If you look really closely, you'll notice that even with constant 
current biasing, bias conditions are not identical at two different 
temperatures, as also other parameters change, but having the same 
collector current usually is close enough. Unless you directly measure 
base current noise, then you should aim for identical base current of 
course.

> In practical application I was chasing a low frequency (Sub Hz) 1/f 
> noise issue in the tuning voltage control of a microwave VCO. By 
> switching to very low noise regulators and 1/f opamps in that chain the 
> issue was greatly reduced. Not having spent a lot of time with low 1/f 
> noise parts I was quite surprised how much difference there was in the 
> sub Hz region between different parts. It has me wondering why there's 
> so much variation between models of opamp.
> 
Maybe I'm mistaken, but I'd think for sub-Hz noise issues, chopper 
opamps would be the first thing that comes to mind.

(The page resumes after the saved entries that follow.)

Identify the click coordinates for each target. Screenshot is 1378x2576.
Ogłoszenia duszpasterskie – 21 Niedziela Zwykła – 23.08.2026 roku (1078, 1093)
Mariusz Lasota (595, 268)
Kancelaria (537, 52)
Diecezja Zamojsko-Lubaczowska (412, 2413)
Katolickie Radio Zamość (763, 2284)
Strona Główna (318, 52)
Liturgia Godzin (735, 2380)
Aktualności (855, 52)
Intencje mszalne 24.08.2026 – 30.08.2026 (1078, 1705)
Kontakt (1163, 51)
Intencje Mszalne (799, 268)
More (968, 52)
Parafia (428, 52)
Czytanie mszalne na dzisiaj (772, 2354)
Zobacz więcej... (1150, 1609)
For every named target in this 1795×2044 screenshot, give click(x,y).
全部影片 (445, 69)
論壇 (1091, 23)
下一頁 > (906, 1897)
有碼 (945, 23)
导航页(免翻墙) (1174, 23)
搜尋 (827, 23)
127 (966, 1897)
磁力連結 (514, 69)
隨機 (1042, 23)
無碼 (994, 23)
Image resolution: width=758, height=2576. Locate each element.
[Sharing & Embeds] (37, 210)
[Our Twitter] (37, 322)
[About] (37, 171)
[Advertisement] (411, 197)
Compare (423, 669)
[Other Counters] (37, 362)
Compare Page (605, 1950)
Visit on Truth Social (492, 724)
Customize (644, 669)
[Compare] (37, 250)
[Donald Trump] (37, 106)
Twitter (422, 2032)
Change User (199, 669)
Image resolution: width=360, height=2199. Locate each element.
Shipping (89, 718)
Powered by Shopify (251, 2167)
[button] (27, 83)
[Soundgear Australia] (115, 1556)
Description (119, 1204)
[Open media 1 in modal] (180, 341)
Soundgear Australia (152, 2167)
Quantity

I would suspect one of the main reasons for the huge variation between 
parts you observed is due to a combination of process properties and 
design choices. If 1/f noise is not considered important for a specific 
product, it will not be taken into account during the design, and 
definitely will not be tested for in production. With sheer luck you 
might end up with a low noise part, but as you're not looking for it you 
probably will never know...

Bests,
Florian